• CHECK YOUR UNDERSTANDING
a) Reproduce the ectopic ureter text below between "As a result, a" and "to the bladder.", inclusive, without changing any wording.
b) Which anatomic abnormalities causing urinary incontinence does the ectopic ureter text below name?

Wetting is a common symptom in children and may occur at night, during the day or at both times. Those who wet during the day or both day and night are the ones that need to be investigated. The majority of cases have functional causes. Organic causes are much less common but important because it will not improve spontaneously and may be curable with surgical intervention. Anatomic abnormalities causing incontinence of urine include spinal dysraphism, sacral agenesis and epispadias. Such conditions are usually evident on careful physical examination of the back, perineum, and lower extremities.
In girls who are otherwise well and whose history is that of continuous wetting day and night, despite successful toilet training, for a lifelong history, an extravesical infrasphincteric ectopic ureteral orifice should be strongly suspected and imaging should be vigorously pursued.
An ectopic ureter as a cause of wetting is well documented . Ureteral ectopia with incontinence is uniquely female, because the most caudal location for an ectopic ureteral orifice in a male is always above the urethral sphincter . Its diagnosis may be delayed due to inadequate medical history but often may be suspected from detailed medical history and the clinical presentation with a characteristic pattern of wetting, as exemplified in the present case.
As a result, a detailed history, including the pattern of wetting, and a thorough physical examination supplemented with appropriate investigations usually lead to a diagnosis . In the majority of cases the ectopic ureters are derived from the upper moiety of duplex kidneys. Ectopia of the ureteral orifice is often associated with dysplasia of the kidney or of that portion of the kidney drained by the ectopic ureter. As a rule, the more ectopic the orifice the worse will be the dysplasia .
The majority of ectopic ureters associated with renal duplication can be diagnosed by clinical history, renal and bladder USG or IVU. USG often shows evidence of a duplicated collecting system with hydronephrosis of the upper pole of the collecting system. A dilated ureter is often visualized posterior to the bladder.
Findings on IVU vary based on amount of renal function present, and range from functioning upper pole moieties associated with hydroureteronephrosis to poorly functioning upper moieties with downward and lateral displacement of the lower pole collecting system (The “drooping lily” sign). However, when the upper pole ectopic ureter is not dilated and the kidney is small, dysplastic, poorly functioning, findings on USG and IVU are often inconclusive. Therefore, additional diagnostic procedures including, renal scintigraphy , CT [6, 7] and MR [8, 9] are recommended. In our patient IVU suggested poorly functioning segment at the upper pole of left kidney, USG revealed a cystic mass in the upper pole. To maximize our diagnostic sensitivity we performed CT and detected a left duplex kidney located at left upper pole unit and drained by a dilated ureter extending to the vagina.
In conclusion, girls with continuous wetting should be considered to have an ectopic ureteral orifice until proved otherwise. IVU with CT is indicated to confirm the suspicion and to show the side or sides of involvement. In most cases IVU will be diagnostic. However, when the history is highly suggestive and the urographic findings seem normal, enhanced CT may show the abnormality, which is almost certainly present.

• THE DATA
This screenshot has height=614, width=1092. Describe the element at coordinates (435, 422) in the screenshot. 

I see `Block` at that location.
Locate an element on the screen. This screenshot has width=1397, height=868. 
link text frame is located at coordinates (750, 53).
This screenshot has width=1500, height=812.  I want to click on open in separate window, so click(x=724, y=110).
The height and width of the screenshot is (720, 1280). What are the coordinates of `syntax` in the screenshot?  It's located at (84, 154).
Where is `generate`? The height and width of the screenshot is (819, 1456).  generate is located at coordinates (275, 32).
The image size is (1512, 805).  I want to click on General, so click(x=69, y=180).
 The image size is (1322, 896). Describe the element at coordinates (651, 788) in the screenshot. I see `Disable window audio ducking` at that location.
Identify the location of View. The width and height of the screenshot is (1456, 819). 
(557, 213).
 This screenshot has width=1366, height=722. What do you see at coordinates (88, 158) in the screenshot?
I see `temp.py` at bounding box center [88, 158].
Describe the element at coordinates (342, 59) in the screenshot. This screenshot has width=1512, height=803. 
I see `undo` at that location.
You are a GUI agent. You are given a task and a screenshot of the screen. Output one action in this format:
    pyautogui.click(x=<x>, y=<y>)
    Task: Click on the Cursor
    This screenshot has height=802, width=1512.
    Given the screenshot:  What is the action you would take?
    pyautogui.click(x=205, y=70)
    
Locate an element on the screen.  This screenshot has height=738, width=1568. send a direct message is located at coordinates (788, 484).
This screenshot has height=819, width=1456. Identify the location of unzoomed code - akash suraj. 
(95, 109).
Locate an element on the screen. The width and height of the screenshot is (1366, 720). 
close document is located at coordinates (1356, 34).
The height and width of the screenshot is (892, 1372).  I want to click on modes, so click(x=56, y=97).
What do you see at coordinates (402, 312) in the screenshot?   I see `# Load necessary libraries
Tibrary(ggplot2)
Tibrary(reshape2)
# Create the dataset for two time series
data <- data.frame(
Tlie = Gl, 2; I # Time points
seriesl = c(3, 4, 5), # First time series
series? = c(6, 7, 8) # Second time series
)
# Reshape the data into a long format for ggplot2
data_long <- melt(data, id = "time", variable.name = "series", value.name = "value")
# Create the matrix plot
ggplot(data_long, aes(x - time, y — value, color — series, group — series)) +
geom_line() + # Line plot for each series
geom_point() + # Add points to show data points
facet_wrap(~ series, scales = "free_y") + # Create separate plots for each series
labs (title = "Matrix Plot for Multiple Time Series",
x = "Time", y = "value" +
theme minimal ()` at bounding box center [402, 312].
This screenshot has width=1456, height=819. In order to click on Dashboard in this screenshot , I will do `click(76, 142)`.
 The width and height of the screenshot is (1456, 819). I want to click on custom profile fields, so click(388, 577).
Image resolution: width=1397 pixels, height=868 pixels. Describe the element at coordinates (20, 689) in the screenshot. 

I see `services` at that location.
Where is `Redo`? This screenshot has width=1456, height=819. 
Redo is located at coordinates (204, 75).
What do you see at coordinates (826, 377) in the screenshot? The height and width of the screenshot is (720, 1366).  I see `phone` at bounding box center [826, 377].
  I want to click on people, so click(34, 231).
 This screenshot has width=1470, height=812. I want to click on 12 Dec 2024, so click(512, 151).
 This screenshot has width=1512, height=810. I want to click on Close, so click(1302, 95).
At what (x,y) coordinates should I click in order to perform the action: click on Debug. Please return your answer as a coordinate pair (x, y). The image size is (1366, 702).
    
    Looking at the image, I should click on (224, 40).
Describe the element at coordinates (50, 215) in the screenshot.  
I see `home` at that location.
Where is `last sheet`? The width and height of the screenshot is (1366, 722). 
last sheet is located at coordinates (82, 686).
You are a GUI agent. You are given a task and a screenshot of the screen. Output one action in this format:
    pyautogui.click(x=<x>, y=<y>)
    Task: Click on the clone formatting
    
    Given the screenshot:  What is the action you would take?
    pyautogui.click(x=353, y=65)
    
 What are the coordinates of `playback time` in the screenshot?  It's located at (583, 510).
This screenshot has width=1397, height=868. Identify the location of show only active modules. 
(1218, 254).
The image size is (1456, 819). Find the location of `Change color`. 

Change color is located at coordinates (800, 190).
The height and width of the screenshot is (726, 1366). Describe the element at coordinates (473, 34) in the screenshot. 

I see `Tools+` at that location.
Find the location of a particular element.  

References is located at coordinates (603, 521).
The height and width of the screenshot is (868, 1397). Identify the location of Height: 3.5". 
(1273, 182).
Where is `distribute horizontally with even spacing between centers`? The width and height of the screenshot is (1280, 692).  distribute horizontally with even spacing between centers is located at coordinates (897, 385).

• ACTIVITY ANSWERS
a)
As a result, a detailed history, including the pattern of wetting, and a thorough physical examination supplemented with appropriate investigations usually lead to a diagnosis . In the majority of cases the ectopic ureters are derived from the upper moiety of duplex kidneys. Ectopia of the ureteral orifice is often associated with dysplasia of the kidney or of that portion of the kidney drained by the ectopic ureter. As a rule, the more ectopic the orifice the worse will be the dysplasia .
The majority of ectopic ureters associated with renal duplication can be diagnosed by clinical history, renal and bladder USG or IVU. USG often shows evidence of a duplicated collecting system with hydronephrosis of the upper pole of the collecting system. A dilated ureter is often visualized posterior to the bladder.

b)
Spinal dysraphism
Sacral agenesis
Epispadias